Every Thursday night, he goes to Center for Champions, a mentorship program in Allison Hill. When the staff found out Nazier was struggling with school, they offered a desk in their office for him to work during his classes from 8:30 a.m. to 2:30 p.m. They hope to be able to do that for more students.
Ever since, Nazier has been doing better.
Phylicia Carter’s son Josiah struggled in his special education classes in the school district. He was behind where he should’ve been academically for his grade level. When the district decided to go online, Carter moved Josiah to Commonwealth Charter Academy.
While still holding her full-time job, Carter has had to help her son catch up to the sixth-grade level he is in.
“The adjustment is very difficult,” she said. “I feel like I’m in class because they are asking me to do so much. But I’m glad I made the decision I made.”

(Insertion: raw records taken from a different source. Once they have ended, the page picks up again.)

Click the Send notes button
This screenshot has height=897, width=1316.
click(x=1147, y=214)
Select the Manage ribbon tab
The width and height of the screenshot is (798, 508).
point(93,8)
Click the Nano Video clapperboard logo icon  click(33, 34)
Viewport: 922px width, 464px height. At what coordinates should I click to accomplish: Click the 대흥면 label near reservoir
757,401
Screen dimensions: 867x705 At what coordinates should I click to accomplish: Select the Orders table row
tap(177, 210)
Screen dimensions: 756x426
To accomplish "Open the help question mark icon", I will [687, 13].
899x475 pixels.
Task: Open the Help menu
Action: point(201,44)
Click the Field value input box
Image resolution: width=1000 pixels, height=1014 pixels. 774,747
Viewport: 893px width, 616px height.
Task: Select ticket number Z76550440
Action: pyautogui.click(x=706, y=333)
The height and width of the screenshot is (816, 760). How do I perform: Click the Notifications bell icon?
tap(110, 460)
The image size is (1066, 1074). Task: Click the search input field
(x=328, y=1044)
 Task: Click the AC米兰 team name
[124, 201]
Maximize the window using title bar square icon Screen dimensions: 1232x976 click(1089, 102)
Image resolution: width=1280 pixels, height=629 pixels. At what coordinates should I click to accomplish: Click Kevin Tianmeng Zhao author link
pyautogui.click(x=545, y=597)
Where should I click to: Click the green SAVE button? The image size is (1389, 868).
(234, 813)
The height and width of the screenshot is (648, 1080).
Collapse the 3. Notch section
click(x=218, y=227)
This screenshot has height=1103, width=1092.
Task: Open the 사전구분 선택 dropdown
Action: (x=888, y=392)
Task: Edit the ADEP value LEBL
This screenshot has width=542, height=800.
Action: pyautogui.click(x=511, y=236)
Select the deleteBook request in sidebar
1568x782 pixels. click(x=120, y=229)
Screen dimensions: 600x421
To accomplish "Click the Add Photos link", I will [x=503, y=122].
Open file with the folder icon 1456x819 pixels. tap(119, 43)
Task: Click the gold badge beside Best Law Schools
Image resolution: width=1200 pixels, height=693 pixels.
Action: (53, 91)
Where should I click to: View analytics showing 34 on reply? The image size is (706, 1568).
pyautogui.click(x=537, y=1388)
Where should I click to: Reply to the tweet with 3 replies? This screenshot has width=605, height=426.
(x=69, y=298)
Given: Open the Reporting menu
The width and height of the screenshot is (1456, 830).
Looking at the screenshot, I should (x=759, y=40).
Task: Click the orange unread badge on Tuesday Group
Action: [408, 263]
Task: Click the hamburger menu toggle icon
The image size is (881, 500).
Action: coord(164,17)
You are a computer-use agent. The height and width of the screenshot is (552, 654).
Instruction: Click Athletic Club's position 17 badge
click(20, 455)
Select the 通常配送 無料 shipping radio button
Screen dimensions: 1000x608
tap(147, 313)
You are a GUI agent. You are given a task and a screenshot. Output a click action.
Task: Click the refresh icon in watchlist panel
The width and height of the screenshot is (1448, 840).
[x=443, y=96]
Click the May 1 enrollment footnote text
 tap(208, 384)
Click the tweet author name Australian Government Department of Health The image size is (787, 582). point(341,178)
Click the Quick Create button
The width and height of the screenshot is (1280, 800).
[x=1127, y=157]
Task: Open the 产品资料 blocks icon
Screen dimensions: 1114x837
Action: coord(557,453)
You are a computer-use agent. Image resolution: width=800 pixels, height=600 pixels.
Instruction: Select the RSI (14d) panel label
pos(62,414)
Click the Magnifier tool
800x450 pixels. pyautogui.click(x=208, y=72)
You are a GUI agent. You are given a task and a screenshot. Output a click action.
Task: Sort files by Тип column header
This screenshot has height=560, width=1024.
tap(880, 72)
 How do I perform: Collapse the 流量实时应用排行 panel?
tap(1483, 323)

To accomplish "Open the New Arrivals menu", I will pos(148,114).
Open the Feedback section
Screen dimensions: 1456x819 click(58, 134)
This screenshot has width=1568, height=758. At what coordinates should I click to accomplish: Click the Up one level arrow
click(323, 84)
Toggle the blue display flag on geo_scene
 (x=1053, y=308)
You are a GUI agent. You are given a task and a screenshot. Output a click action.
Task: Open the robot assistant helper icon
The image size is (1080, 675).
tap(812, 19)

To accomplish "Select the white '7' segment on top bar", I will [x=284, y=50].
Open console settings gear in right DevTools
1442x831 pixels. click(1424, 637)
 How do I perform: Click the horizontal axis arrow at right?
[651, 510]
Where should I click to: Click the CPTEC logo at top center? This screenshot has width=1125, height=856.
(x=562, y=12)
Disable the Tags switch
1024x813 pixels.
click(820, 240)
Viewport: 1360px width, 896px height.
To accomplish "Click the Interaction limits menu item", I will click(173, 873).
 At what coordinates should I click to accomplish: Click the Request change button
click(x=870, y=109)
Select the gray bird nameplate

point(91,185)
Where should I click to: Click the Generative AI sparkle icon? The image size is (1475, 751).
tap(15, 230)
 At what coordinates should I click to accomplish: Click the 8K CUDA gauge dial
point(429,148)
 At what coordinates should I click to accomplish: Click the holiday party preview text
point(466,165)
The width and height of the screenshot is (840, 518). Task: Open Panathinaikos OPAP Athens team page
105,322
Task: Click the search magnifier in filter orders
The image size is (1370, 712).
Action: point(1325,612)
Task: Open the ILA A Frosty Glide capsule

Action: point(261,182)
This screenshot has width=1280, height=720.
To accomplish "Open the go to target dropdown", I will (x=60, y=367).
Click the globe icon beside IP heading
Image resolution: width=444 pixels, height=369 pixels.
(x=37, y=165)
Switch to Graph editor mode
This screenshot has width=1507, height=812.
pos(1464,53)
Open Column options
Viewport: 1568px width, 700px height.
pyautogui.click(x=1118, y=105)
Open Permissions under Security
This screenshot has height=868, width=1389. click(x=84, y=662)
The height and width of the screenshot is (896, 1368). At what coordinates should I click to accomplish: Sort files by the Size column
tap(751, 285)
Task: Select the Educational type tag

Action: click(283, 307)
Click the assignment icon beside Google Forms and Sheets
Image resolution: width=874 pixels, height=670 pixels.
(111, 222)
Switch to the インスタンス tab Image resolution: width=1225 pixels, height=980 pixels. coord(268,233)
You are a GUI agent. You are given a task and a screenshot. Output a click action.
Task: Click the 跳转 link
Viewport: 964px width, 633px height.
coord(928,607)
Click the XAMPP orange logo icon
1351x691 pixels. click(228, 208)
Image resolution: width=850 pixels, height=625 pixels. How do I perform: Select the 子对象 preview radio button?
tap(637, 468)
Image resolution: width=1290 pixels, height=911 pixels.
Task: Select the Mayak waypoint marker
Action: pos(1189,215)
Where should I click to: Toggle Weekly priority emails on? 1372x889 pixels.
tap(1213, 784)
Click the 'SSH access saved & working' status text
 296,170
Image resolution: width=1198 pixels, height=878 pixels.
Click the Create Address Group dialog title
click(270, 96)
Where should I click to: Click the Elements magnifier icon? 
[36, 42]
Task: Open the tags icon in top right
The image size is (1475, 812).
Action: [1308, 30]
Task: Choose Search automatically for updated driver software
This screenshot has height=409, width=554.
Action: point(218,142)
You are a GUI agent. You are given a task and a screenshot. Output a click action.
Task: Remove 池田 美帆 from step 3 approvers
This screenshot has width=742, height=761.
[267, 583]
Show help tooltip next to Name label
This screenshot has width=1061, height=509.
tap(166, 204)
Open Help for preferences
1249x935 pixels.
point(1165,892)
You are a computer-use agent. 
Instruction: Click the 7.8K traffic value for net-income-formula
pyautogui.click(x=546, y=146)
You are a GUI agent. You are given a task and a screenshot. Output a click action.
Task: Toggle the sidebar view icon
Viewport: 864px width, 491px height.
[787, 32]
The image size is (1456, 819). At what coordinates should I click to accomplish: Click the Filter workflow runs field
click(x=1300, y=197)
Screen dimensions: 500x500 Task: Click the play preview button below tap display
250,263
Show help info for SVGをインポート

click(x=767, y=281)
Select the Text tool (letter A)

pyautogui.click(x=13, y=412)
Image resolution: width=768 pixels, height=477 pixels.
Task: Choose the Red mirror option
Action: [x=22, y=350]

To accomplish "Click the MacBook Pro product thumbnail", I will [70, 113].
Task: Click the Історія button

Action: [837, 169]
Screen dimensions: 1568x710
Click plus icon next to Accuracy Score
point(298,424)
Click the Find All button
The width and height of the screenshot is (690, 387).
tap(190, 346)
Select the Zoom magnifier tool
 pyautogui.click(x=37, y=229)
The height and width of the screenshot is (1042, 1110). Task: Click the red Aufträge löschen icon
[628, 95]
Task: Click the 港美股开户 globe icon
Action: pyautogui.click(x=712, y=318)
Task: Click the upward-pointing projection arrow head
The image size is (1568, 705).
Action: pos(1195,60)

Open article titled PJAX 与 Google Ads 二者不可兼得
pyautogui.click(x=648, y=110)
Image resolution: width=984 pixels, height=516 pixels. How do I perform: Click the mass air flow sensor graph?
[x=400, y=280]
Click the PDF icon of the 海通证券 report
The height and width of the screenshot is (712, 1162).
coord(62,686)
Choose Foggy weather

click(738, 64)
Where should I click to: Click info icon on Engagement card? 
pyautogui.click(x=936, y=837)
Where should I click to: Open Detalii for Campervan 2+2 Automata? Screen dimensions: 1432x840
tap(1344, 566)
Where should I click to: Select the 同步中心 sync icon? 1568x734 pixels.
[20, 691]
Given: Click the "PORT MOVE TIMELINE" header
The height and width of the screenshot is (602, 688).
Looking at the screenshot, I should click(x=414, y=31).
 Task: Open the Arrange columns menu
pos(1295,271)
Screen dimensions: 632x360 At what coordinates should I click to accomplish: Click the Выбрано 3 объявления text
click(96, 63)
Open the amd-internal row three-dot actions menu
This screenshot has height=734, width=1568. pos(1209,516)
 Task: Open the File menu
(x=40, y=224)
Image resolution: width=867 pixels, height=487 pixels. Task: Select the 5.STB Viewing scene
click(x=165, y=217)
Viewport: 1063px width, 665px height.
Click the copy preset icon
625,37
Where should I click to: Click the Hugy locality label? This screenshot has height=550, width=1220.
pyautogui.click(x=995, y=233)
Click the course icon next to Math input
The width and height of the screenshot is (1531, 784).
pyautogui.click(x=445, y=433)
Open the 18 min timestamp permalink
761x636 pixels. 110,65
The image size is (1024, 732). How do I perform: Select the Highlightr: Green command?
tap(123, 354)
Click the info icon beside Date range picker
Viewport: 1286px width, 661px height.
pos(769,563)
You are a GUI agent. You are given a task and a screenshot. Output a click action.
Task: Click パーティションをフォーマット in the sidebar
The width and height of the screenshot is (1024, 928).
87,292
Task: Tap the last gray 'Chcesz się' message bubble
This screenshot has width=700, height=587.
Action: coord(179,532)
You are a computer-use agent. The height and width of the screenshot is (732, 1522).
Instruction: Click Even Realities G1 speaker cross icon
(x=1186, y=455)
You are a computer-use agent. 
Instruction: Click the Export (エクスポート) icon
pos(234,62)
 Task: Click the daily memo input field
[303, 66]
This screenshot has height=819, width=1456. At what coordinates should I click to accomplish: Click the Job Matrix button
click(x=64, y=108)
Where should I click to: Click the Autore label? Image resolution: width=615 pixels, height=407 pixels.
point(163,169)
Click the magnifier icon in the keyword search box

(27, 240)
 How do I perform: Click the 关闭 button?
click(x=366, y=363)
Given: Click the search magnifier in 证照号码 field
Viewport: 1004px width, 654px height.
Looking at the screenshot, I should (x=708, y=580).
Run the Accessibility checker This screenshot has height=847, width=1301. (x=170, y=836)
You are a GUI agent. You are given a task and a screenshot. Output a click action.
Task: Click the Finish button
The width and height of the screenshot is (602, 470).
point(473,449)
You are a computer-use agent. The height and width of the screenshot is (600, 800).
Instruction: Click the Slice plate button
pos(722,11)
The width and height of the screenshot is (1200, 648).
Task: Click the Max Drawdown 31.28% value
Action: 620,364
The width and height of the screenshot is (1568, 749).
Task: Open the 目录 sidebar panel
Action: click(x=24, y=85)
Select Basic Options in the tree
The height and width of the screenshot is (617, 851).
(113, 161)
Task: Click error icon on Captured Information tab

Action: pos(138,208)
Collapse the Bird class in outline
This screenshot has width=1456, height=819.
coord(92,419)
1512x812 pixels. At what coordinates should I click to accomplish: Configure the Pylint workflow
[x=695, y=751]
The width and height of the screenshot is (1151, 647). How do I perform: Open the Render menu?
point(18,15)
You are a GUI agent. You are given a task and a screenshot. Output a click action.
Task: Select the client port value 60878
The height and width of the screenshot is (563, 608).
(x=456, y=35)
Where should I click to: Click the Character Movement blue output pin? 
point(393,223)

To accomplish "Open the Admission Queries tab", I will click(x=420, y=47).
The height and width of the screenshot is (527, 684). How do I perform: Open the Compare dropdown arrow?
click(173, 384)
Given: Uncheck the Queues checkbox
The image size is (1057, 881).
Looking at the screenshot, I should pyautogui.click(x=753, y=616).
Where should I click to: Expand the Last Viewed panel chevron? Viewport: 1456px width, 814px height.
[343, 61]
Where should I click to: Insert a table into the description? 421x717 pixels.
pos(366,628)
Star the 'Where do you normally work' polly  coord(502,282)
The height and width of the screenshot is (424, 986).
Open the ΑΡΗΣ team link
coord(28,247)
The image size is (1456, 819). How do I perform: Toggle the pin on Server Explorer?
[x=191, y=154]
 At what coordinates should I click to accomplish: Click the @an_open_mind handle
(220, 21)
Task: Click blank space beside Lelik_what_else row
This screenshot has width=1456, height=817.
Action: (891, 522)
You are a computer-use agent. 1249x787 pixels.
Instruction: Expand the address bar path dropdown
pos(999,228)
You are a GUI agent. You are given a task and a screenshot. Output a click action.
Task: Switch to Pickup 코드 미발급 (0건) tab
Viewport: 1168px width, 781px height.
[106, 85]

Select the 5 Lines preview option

According to Celmer, about 187 students moved to charter schools between March 13 and Aug. 31, due to the pandemic. He said that the district will be reaching out to those students to encourage them to return. Harrisburg’s virtual platform is expanding, and Celmer thinks students will want to come back.
Some students that stuck with the district are doing well in the virtual world.
Siblings Maurice Jr. and Mayah Hodges said that their grades have improved while learning online.
It was a hard adjustment at first, especially for Mayah who missed her friends. But, overall, they’ve had a positive experience and have felt supported by their teachers.
Sneath said that, for most students, grades have stayed relatively stable. She hasn’t seen an “overabundance of failures” or numbers that look much different from last year.
Smith said that the virtual platform has actually allowed her to connect better one-on-one with her fourth-grade students.
She said that students can privately message their teacher if they have a question, and a teacher can do the same if a student isn’t engaged with the lesson.
Although Nazier still hates going to school on a computer, he said that his teachers have been helpful.
“School is never going to be the same again after this,” Sneath said. “So, when students do come back, how can we keep the good parts from this?”